* Your objective *
The full set of entries, reproduced exactly, is the expected answer.

* Supplied data *
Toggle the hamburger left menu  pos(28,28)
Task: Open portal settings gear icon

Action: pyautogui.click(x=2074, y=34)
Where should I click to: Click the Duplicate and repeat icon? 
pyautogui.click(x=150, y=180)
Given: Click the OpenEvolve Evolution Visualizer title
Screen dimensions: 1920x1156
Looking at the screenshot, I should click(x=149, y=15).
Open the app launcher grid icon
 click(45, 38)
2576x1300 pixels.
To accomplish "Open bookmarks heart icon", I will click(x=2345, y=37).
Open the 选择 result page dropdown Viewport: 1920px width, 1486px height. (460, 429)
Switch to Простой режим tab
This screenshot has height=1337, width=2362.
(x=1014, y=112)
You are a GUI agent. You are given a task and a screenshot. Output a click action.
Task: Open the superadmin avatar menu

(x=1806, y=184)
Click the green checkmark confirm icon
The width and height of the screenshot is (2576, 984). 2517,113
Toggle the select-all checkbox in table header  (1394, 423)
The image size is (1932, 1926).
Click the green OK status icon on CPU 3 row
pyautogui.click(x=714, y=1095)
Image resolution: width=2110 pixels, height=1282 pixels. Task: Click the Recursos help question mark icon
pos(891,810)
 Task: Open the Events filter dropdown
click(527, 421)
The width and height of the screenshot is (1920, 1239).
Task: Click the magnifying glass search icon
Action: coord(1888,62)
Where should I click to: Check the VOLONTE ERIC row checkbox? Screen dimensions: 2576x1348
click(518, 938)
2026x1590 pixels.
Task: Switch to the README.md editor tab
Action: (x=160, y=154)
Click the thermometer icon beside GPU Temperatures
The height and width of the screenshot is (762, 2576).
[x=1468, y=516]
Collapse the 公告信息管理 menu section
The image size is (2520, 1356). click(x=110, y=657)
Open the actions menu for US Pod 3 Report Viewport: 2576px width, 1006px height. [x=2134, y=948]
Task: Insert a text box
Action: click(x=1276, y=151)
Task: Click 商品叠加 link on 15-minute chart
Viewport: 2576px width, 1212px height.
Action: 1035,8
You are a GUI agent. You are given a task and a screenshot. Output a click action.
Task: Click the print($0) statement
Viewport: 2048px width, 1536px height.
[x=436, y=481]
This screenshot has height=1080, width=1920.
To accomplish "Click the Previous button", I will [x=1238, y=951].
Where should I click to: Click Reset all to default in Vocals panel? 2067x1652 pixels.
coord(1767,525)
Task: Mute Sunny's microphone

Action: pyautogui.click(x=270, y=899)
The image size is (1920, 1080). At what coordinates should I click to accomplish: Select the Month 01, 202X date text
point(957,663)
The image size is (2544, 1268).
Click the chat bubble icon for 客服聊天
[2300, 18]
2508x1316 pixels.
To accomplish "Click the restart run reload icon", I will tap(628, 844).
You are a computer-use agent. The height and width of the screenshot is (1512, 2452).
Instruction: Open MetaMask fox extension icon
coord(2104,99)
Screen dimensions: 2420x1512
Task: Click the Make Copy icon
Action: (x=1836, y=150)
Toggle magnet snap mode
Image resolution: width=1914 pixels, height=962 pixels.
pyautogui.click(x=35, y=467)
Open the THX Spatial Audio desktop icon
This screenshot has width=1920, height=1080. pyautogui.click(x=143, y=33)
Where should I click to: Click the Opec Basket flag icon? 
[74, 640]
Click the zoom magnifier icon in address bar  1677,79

* Solution to this exercise *
Toggle the hamburger left menu  pos(28,28)
Task: Open portal settings gear icon

Action: pyautogui.click(x=2074, y=34)
Where should I click to: Click the Duplicate and repeat icon? 
pyautogui.click(x=150, y=180)
Given: Click the OpenEvolve Evolution Visualizer title
Screen dimensions: 1920x1156
Looking at the screenshot, I should click(x=149, y=15).
Open the app launcher grid icon
 click(45, 38)
2576x1300 pixels.
To accomplish "Open bookmarks heart icon", I will click(x=2345, y=37).
Open the 选择 result page dropdown Viewport: 1920px width, 1486px height. (460, 429)
Switch to Простой режим tab
This screenshot has height=1337, width=2362.
(x=1014, y=112)
You are a GUI agent. You are given a task and a screenshot. Output a click action.
Task: Open the superadmin avatar menu

(x=1806, y=184)
Click the green checkmark confirm icon
The width and height of the screenshot is (2576, 984). 2517,113
Toggle the select-all checkbox in table header  (1394, 423)
The image size is (1932, 1926).
Click the green OK status icon on CPU 3 row
pyautogui.click(x=714, y=1095)
Image resolution: width=2110 pixels, height=1282 pixels. Task: Click the Recursos help question mark icon
pos(891,810)
 Task: Open the Events filter dropdown
click(527, 421)
The width and height of the screenshot is (1920, 1239).
Task: Click the magnifying glass search icon
Action: coord(1888,62)
Where should I click to: Check the VOLONTE ERIC row checkbox? Screen dimensions: 2576x1348
click(518, 938)
2026x1590 pixels.
Task: Switch to the README.md editor tab
Action: (x=160, y=154)
Click the thermometer icon beside GPU Temperatures
The height and width of the screenshot is (762, 2576).
[x=1468, y=516]
Collapse the 公告信息管理 menu section
The image size is (2520, 1356). click(x=110, y=657)
Open the actions menu for US Pod 3 Report Viewport: 2576px width, 1006px height. [x=2134, y=948]
Task: Insert a text box
Action: click(x=1276, y=151)
Task: Click 商品叠加 link on 15-minute chart
Viewport: 2576px width, 1212px height.
Action: 1035,8
You are a GUI agent. You are given a task and a screenshot. Output a click action.
Task: Click the print($0) statement
Viewport: 2048px width, 1536px height.
[x=436, y=481]
This screenshot has height=1080, width=1920.
To accomplish "Click the Previous button", I will [x=1238, y=951].
Where should I click to: Click Reset all to default in Vocals panel? 2067x1652 pixels.
coord(1767,525)
Task: Mute Sunny's microphone

Action: pyautogui.click(x=270, y=899)
The image size is (1920, 1080). At what coordinates should I click to accomplish: Select the Month 01, 202X date text
point(957,663)
The image size is (2544, 1268).
Click the chat bubble icon for 客服聊天
[2300, 18]
2508x1316 pixels.
To accomplish "Click the restart run reload icon", I will tap(628, 844).
You are a computer-use agent. The height and width of the screenshot is (1512, 2452).
Instruction: Open MetaMask fox extension icon
coord(2104,99)
Screen dimensions: 2420x1512
Task: Click the Make Copy icon
Action: (x=1836, y=150)
Toggle magnet snap mode
Image resolution: width=1914 pixels, height=962 pixels.
pyautogui.click(x=35, y=467)
Open the THX Spatial Audio desktop icon
This screenshot has width=1920, height=1080. pyautogui.click(x=143, y=33)
Where should I click to: Click the Opec Basket flag icon? 
[74, 640]
Click the zoom magnifier icon in address bar  1677,79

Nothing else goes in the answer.